WORK TO BE COMPLETED => Restate every record exactly as it is written, while omitting the pictures it holds.
■ ■ ■ ■ ■ ■ ■
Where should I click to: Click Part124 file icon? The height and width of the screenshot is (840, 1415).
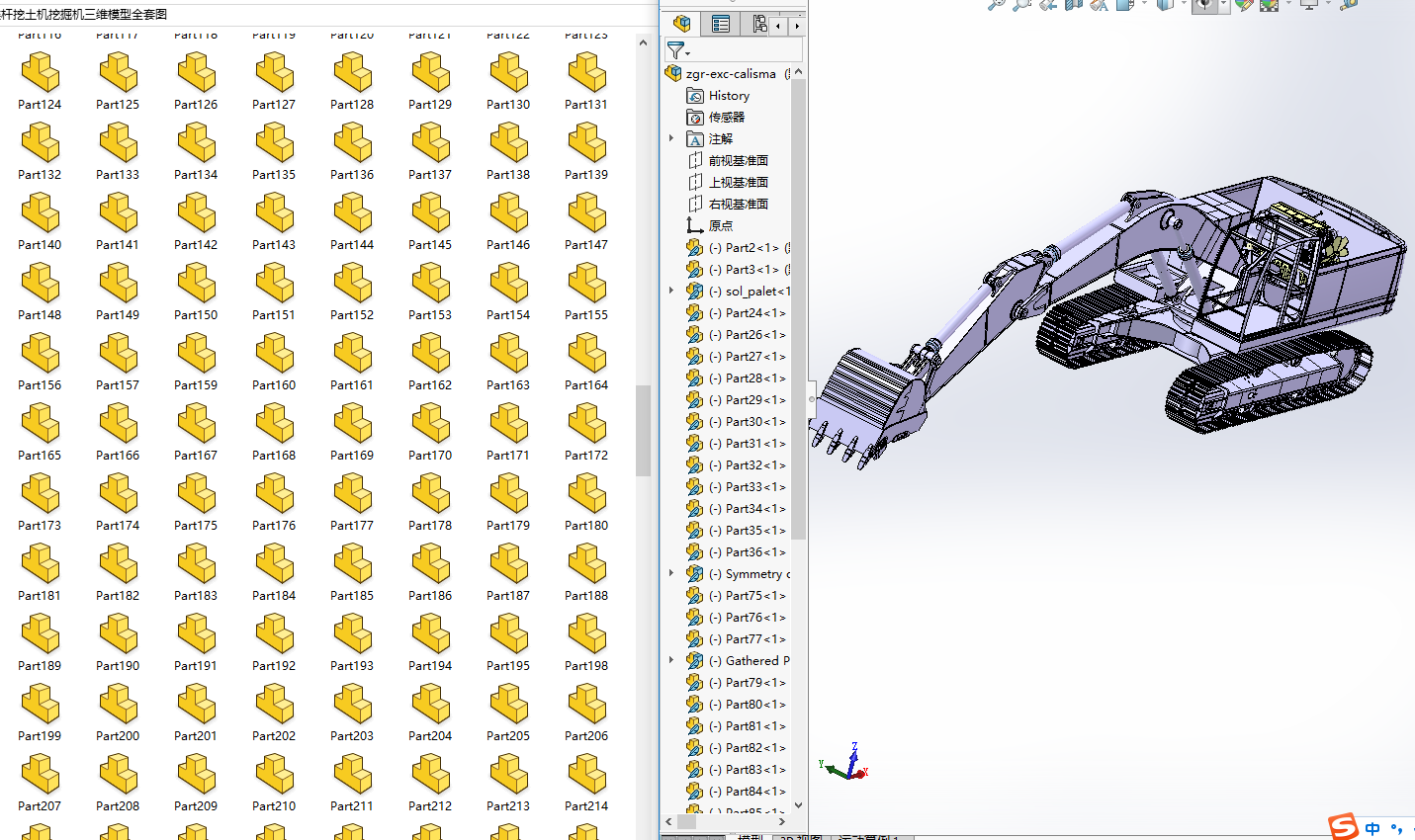pyautogui.click(x=40, y=74)
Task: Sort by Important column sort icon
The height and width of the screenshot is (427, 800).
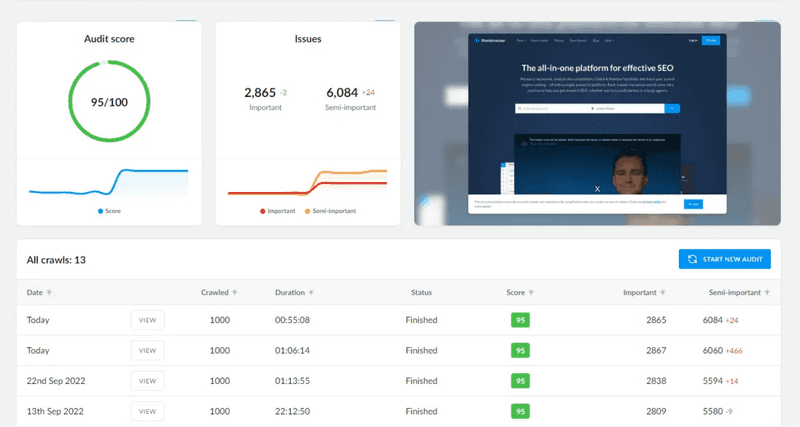Action: (x=663, y=293)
■ ■ ■ ■ ■ ■ ■
RESULT =>
Where should I click to: Click Part124 file icon? The height and width of the screenshot is (840, 1415).
pyautogui.click(x=40, y=74)
Task: Sort by Important column sort icon
The height and width of the screenshot is (427, 800).
Action: (x=663, y=293)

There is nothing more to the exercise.